* _TASK MATERIAL_:
=====

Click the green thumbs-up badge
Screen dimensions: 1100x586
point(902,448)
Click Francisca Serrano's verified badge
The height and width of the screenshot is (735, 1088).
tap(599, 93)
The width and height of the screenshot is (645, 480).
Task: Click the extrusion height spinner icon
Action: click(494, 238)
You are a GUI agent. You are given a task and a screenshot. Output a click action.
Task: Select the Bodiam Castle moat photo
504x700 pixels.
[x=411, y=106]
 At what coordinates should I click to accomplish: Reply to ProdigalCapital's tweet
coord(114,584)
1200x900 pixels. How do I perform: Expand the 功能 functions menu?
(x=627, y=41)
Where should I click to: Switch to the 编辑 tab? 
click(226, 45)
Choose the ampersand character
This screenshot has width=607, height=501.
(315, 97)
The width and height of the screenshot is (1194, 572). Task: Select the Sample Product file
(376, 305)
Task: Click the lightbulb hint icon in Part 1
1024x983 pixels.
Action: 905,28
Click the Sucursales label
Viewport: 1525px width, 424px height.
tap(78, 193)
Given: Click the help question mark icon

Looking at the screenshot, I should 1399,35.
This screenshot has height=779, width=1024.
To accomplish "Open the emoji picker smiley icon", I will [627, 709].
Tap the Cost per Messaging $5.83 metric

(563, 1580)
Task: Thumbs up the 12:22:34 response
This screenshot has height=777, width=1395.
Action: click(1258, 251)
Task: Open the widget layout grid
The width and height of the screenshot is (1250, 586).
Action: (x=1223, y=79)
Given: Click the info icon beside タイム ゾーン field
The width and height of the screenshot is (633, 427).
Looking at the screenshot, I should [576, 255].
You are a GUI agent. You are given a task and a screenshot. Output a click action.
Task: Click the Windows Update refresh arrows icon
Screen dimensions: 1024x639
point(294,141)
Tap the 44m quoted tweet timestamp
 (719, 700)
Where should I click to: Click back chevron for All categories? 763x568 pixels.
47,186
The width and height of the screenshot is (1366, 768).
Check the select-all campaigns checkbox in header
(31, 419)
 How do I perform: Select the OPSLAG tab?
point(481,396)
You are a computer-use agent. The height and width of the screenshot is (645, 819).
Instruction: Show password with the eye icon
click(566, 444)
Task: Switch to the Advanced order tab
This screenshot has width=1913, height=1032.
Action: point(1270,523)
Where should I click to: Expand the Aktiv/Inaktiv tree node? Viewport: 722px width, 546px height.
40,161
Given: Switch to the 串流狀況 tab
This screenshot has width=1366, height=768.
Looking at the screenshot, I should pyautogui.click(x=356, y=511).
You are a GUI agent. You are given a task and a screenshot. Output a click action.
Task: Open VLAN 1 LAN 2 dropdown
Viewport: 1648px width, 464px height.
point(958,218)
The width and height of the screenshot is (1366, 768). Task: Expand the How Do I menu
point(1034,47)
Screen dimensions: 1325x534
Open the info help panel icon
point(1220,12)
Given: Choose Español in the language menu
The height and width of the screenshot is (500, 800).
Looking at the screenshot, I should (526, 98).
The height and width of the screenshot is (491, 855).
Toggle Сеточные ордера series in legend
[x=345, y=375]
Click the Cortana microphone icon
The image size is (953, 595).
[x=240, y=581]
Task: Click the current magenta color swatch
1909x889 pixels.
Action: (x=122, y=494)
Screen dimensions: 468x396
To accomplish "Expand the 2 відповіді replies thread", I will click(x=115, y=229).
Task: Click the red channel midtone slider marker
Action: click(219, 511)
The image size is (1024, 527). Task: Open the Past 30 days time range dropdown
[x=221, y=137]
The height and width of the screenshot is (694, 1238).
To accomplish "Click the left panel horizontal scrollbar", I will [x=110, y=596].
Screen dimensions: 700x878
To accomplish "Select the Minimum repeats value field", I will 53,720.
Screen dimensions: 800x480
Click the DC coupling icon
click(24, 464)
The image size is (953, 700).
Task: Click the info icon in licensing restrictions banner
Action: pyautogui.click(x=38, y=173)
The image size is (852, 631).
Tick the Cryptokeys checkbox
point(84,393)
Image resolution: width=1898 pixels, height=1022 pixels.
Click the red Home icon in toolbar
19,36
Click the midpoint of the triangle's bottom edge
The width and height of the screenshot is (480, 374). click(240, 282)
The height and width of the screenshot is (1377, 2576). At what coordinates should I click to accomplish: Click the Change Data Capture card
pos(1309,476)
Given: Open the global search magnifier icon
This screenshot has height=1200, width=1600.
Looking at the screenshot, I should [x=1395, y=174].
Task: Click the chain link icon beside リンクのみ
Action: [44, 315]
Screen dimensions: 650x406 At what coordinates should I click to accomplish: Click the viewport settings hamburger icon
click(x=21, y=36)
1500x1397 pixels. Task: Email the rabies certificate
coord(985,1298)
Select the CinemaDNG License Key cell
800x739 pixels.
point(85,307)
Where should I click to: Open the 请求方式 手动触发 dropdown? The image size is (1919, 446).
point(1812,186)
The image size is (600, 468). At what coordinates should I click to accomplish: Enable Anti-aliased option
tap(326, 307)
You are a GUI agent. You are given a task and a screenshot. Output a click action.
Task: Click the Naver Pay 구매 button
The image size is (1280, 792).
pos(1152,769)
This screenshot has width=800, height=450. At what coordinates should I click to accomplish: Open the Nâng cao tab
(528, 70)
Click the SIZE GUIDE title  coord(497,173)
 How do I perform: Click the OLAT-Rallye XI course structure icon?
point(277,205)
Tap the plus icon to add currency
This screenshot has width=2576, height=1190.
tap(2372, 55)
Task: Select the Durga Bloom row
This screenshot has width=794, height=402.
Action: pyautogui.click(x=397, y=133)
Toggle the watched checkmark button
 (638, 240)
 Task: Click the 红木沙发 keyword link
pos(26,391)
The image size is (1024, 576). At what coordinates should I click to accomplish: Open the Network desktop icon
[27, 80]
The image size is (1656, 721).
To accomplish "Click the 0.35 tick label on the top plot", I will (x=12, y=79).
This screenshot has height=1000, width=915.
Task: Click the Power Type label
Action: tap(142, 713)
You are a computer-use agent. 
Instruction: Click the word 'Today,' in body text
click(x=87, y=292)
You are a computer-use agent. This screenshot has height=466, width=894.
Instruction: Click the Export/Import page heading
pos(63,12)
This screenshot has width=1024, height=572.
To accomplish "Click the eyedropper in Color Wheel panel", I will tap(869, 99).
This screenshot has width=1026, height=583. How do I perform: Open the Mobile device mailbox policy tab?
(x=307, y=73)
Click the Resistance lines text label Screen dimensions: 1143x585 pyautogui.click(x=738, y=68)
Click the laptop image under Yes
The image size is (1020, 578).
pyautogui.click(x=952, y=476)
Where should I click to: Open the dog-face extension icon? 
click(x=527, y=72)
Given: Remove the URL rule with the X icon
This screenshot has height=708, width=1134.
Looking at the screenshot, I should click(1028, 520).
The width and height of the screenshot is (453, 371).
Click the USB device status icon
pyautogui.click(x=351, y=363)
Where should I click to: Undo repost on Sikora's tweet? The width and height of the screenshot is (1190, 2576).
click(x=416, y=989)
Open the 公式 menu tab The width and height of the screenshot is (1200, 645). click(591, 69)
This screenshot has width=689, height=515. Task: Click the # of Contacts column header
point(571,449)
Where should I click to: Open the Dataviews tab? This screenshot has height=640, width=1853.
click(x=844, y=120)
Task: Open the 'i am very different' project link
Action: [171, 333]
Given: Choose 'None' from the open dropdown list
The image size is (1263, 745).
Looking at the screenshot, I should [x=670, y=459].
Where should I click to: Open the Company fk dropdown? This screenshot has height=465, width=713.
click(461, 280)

=====

* _AIM OF THE TASK_: Give exactly the lines from the one with "Open the 公式" to the end of the entries, nothing before them.

* _SOLUTION_:
Open the 公式 menu tab The width and height of the screenshot is (1200, 645). click(591, 69)
This screenshot has width=689, height=515. Task: Click the # of Contacts column header
point(571,449)
Where should I click to: Open the Dataviews tab? This screenshot has height=640, width=1853.
click(x=844, y=120)
Task: Open the 'i am very different' project link
Action: [171, 333]
Given: Choose 'None' from the open dropdown list
The image size is (1263, 745).
Looking at the screenshot, I should [x=670, y=459].
Where should I click to: Open the Company fk dropdown? This screenshot has height=465, width=713.
click(461, 280)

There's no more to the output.